Date: 2006-12-05 05:42 pm (UTC)
From: [identity profile] dr-tectonic.livejournal.com
Thank you. =)

Date: 2006-12-05 11:52 pm (UTC)
From: [identity profile] drdeleto.livejournal.com
Dr_Tectonic's Apocalyptosaurus!

I, too, especially liked the first part--although the earth-swaying-like-water and water-turning-into-hills-of-earth part (whether that's me reading too far into it or not) was very fine.

Question for the author: Upon first reading I thought that you were mostly writing from the perspective of a regular prehistoric creature. But when I reread the first part I decided you were positing an unknown sentient and maybe civilized race. Yes? If so, as a reader I'd love to know more about the "writing our names upon the world" part. What kind of civilization or semi-civilization might sentient reptile-things have (the nature of which would cause them to leave no paleontological trace after the catastrophe)? What did they strive for? How far did they get in a dozen millenia?

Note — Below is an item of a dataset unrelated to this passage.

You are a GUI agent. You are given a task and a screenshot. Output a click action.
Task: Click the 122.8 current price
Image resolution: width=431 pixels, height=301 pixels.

Date: 2006-12-06 01:04 am (UTC)
From: [identity profile] dr-tectonic.livejournal.com
Thanks!

But when I reread the first part I decided you were positing an unknown sentient and maybe civilized race. Yes?

Yes!

I figure you could have anything up to pre- or early Industrial Revolution levels of civilization and still leave nothing that would survive that kind of catastrophe enough for us to see any traces of it. (Heck, except for the Moon landings, I don't know that we'd leave anything that durable behind if we suddenly vanished, either...)

So I was recounting stages of development. Millions of years as proto-sentients. A hundred thousand years at the stone age level: fire and speech and self-awareness. Ten thousand or so years with writing and early civilization. A few centuries of enough science to be able to look into the night sky and start to understand what you were seeing.

How far beyond that did they get? I didn't want to be specific. Just far enough to see their end coming, not far enough to avoid it. I think they strove for a lot of things, but the appreciation of beauty was one of them. Strawberries hanging from the cliff...

(Early on, I toyed with making them space-faring and the asteroid as a human saurian error, but there was too much exposition to fit into a poem, so they ended up more open-ended and unknown.)